Мысли Наташи опять понеслись к Парижу. Она видит своего друга, своего учителя, своего «профессора», за работой… Он, вероятно, пишет уже теперь свою картину — «Альпийские снега»… Наташе видятся ясно-ясно все те этюды, которые им были сделаны, и ей страстно хочется теперь видеть, как он пишет с них по- настоящему. Он мечтал разработать их как-то особенно ярко.
…А она ещё и не поделилась с ним своим новым замыслом. Какое свинство: она целую неделю не писала ему ни строчки! Надо сегодня же написать…
«Дом на горе»… Это пожалуй, даже символично. Закутанный в белую заячью шубу, в белой шапке, полный тепла, полный жизни внутри, жизни, льющейся ярким светом из окон… Или нет… Седой старик… Снег на крыше, как шапка седых волос… Тёмные стены — морщины… И седая борода — снег на террасе, снег под домом. Много видал на своём веку старик. Стоит крепко, молчаливо, неподвижно, и только в глазах-окнах светится яркий молодой огонёк…
Солдат, заслышав её шаги, залаял. Наташа подошла к нему и, смеясь, стала гладить его и приговаривать:
— Что ты, что ты, служивенький! Не узнал меня. Не узнал? Ну вот — это я. Ну будет лизаться, будет. Ну, иди в свою конуру, иди, Солдатушка, иди, служивенький. Поди, поспи ещё. Ещё рано караулить, рано на часы — только смеркается.
Солдат издал ласковый звук, протяжный как «аауу», и, потянувшись, пополз в конуру.
За обедом бабушка спросила Наташу:
— Ну сто зе — все лисуесь?
— Рисую, бабушка.
— Покази зе мне-то.
— Завтра, бабушка. Побольше этюдов сделаю, да красками — тогда и покажу.
— Н-но!.. Холёсё. Не нацять ли мне уциться. А то сто все салфетки-то вязать.
— Давайте, бабушка, я вас живо выучу.
— Н-но!.. Ну, холёсё. А когда зе ты мой польтлет-то будесь писать?
— Завтра, бабушка.
— Ты, дусецька, холёсий написи — молоденький. Я на него смотлеть буду да думать: «Вот какая я слявная — спасибо Натке». А то сто — в зелькале-то смотлю на себя, на сталюю-то. Насмотлелясь усь.
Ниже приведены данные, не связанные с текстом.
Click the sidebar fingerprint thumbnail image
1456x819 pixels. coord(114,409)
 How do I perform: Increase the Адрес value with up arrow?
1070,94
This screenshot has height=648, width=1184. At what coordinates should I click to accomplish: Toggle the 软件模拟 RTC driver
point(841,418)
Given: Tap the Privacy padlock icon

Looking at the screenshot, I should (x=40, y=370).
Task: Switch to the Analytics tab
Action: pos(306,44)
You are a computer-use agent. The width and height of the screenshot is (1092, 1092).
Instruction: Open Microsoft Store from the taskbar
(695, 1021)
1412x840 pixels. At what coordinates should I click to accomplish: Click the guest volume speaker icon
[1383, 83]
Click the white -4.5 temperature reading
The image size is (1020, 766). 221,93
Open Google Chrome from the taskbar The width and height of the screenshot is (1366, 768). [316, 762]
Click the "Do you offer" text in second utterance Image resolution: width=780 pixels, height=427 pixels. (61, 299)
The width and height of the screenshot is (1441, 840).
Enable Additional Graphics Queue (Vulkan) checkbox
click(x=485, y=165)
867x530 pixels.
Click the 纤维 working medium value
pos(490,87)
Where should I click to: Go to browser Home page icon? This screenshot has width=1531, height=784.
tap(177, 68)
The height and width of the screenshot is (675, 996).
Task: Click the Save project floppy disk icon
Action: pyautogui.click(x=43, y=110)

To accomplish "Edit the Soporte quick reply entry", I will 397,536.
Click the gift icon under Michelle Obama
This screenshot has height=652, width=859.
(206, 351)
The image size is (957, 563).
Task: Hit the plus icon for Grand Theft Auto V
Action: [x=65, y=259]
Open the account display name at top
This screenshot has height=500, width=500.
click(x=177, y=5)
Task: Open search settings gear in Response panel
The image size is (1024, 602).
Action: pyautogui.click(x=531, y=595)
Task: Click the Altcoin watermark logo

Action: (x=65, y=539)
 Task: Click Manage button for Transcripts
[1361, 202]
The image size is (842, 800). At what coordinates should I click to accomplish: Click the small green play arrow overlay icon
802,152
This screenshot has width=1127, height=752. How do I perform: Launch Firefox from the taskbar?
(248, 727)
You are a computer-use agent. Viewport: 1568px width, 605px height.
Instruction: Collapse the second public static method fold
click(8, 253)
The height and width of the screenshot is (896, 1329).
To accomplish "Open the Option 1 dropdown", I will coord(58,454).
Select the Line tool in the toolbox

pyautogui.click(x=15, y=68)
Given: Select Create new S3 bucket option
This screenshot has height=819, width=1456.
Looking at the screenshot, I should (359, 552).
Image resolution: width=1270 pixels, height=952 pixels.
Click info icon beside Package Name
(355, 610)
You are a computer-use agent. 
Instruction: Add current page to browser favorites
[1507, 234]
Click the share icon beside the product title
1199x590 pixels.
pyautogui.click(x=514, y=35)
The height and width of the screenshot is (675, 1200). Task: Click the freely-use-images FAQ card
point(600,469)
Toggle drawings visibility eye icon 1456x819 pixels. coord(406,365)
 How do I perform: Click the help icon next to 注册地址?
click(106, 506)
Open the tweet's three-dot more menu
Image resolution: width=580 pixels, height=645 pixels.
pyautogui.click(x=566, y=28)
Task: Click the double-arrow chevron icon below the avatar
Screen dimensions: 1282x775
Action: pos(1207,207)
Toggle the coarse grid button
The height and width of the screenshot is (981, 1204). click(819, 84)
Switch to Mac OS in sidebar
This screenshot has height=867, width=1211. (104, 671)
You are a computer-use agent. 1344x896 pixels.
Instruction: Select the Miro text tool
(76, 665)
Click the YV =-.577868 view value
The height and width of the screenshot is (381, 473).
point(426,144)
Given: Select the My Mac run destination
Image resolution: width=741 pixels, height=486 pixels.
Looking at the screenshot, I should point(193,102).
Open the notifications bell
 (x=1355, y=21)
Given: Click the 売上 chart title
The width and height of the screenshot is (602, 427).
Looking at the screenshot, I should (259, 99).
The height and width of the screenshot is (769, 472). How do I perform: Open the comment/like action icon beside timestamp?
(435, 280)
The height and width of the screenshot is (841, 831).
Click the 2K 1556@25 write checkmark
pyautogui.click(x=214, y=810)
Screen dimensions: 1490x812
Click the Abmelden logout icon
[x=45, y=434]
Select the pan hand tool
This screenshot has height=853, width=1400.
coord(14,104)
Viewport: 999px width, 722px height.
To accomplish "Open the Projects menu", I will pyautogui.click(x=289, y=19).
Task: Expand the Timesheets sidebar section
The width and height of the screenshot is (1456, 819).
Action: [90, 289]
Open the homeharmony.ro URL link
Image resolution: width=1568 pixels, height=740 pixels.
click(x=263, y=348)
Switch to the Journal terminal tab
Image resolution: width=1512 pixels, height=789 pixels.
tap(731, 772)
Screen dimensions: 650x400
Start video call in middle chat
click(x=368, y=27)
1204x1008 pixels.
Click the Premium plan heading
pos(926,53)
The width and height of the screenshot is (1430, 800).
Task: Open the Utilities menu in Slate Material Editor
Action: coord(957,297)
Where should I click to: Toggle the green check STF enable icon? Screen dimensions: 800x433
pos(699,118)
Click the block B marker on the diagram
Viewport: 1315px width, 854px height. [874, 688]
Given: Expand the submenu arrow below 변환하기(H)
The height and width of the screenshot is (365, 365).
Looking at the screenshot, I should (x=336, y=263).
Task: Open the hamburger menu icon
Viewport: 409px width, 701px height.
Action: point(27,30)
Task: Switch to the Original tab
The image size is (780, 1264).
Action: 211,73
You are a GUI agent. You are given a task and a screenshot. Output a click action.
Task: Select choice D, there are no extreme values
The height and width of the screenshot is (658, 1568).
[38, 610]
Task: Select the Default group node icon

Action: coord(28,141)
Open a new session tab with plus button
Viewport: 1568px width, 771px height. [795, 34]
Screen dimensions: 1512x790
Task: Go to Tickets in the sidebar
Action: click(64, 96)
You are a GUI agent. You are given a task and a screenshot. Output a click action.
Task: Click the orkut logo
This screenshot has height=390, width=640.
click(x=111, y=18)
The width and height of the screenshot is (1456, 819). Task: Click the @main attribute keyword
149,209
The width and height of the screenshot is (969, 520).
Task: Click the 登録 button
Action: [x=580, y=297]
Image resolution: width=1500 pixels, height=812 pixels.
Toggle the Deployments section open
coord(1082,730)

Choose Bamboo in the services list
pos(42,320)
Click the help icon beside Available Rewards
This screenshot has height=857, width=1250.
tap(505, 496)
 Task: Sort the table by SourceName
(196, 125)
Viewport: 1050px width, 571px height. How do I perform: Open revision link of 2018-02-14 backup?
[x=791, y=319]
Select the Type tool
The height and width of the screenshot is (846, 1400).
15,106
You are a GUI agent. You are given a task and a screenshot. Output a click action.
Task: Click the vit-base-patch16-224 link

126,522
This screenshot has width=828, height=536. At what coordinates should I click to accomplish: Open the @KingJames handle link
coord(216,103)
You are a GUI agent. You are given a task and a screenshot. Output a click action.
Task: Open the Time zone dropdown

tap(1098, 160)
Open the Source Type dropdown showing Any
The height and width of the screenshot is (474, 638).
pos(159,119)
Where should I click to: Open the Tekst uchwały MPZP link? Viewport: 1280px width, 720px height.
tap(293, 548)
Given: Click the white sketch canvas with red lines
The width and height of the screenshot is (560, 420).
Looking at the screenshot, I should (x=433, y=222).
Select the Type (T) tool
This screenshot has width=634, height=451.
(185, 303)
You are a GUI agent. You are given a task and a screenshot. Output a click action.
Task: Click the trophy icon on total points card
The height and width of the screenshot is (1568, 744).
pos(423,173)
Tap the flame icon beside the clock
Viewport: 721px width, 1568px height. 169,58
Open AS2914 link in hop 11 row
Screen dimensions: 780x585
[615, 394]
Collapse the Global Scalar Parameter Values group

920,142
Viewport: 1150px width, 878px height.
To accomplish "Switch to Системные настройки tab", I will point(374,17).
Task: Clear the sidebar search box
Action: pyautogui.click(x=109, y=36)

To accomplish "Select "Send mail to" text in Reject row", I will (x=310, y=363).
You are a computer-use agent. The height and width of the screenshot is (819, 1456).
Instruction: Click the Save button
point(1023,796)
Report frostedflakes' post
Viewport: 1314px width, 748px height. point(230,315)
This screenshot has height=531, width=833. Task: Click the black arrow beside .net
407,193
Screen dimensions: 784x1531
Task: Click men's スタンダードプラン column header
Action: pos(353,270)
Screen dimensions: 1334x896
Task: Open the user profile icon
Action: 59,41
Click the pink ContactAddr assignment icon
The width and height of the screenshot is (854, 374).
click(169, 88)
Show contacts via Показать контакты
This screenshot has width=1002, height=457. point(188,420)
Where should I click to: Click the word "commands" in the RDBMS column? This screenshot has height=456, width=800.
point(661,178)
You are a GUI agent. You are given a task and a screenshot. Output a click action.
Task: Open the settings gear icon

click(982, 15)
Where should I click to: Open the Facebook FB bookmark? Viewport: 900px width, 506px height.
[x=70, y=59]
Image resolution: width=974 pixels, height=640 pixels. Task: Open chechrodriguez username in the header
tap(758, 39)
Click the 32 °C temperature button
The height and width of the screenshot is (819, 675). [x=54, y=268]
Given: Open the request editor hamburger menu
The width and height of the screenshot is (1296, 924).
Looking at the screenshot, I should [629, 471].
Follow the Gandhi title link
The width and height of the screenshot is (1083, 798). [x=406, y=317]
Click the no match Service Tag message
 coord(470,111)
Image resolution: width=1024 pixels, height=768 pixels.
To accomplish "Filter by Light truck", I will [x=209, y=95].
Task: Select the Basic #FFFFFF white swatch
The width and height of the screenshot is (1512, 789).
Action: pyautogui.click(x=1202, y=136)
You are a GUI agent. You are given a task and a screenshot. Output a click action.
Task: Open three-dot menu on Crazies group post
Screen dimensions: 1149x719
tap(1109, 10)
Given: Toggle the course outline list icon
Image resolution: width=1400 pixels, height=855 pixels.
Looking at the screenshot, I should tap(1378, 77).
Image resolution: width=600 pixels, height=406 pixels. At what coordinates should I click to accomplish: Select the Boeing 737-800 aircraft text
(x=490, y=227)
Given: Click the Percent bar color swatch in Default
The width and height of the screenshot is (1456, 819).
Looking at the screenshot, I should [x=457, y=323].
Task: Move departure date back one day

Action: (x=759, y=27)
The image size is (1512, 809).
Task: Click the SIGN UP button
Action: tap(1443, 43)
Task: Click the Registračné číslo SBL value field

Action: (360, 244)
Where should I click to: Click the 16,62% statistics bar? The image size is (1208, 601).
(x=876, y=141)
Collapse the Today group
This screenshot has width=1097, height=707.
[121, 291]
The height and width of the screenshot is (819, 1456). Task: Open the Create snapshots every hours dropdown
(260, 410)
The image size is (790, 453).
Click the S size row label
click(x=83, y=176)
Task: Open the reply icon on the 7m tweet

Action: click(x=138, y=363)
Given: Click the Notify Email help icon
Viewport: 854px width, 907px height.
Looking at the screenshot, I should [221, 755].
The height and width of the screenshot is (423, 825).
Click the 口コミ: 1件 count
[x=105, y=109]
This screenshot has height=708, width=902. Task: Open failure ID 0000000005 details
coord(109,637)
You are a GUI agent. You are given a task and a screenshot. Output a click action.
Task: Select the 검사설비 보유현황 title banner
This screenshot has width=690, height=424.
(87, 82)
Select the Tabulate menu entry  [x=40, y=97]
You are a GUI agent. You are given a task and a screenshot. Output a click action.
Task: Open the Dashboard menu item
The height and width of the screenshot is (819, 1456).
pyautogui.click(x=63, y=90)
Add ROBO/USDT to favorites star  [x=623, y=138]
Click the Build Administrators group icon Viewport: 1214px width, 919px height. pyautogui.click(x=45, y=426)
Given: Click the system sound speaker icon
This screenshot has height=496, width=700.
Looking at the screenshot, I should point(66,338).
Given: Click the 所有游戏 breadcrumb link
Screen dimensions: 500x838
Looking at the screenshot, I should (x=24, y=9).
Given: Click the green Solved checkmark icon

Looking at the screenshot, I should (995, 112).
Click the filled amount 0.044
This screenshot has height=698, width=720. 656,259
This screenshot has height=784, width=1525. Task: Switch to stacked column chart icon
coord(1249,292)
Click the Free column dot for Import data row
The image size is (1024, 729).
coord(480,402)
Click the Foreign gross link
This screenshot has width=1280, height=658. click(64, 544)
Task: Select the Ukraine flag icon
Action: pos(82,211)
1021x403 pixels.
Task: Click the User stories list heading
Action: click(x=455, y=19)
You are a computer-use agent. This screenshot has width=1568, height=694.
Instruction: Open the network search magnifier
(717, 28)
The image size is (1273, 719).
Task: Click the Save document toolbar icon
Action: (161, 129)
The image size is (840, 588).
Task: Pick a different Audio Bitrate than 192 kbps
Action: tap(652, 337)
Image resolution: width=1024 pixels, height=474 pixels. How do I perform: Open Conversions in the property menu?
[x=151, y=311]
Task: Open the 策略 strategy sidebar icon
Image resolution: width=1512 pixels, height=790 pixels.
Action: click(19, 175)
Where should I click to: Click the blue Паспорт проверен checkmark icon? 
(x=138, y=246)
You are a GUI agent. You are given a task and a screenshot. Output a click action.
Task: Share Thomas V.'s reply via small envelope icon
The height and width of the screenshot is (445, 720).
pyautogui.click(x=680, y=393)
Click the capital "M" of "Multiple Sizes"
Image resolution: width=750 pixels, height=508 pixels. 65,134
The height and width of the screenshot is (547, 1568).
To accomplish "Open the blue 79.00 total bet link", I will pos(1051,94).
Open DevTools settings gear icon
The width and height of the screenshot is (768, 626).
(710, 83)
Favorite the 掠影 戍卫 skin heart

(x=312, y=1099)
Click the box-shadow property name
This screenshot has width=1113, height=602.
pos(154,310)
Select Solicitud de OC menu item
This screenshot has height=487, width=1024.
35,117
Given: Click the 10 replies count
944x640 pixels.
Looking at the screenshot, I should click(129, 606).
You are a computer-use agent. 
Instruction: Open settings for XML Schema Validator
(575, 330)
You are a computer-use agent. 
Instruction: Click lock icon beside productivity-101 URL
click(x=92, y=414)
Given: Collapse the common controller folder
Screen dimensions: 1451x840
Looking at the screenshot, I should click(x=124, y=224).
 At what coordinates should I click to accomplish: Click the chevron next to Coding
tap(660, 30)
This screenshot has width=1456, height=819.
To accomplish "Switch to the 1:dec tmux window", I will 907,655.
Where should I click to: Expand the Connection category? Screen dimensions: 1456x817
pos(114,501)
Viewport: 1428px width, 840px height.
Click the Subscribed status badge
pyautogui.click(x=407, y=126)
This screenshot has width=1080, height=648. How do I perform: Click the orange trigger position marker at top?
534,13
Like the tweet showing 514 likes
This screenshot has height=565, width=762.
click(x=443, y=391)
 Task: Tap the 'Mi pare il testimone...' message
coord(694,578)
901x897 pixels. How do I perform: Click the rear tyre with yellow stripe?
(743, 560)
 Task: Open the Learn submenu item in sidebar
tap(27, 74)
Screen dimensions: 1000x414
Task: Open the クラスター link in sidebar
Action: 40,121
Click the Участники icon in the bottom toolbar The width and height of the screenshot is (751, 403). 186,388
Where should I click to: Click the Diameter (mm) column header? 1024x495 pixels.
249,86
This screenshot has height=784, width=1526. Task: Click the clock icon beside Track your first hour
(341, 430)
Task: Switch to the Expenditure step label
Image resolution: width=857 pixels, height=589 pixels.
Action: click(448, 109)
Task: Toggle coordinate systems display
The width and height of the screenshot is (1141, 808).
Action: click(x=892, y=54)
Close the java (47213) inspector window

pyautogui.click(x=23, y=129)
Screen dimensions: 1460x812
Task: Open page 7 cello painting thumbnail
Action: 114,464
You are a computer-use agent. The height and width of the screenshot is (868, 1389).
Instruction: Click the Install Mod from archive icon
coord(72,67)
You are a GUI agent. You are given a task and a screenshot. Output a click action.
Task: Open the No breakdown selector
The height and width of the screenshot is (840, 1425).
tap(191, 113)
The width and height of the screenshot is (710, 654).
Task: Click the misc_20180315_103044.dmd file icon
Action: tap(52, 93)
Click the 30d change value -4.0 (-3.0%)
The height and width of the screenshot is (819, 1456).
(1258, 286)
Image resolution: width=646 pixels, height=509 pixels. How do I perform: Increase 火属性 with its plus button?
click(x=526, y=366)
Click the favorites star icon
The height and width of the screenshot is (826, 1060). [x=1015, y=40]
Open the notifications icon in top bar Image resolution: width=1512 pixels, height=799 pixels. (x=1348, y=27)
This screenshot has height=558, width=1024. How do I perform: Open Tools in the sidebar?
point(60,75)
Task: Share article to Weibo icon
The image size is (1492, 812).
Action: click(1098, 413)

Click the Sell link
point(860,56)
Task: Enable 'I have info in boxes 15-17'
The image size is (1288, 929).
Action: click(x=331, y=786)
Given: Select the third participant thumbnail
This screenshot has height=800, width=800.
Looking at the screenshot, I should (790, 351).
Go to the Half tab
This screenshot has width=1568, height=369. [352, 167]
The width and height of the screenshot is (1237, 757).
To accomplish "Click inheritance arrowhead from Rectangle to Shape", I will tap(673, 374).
Надоело.
Наташа посмотрела на бабушку, на её живые глаза, на её милую, добрую улыбку, и через стол послала ей обеими руками воздушный поцелуй и воскликнула:
— Бабусенька моя, хорошая моя! Если бы вы знали, как вы правы! Именно так и надо все писать — чтоб радовало. Надо вот уловить хорошую, радостную черту и увековечить её на полотне. А то толкуй там про сходство. Что хорошего, если я вас спросонья изображу. Чем похожее, тем хуже. Нет, уж я мою бабусиньку нарисую холёсую-холёсую, — и, подмигнув, добавила: — молоденькую.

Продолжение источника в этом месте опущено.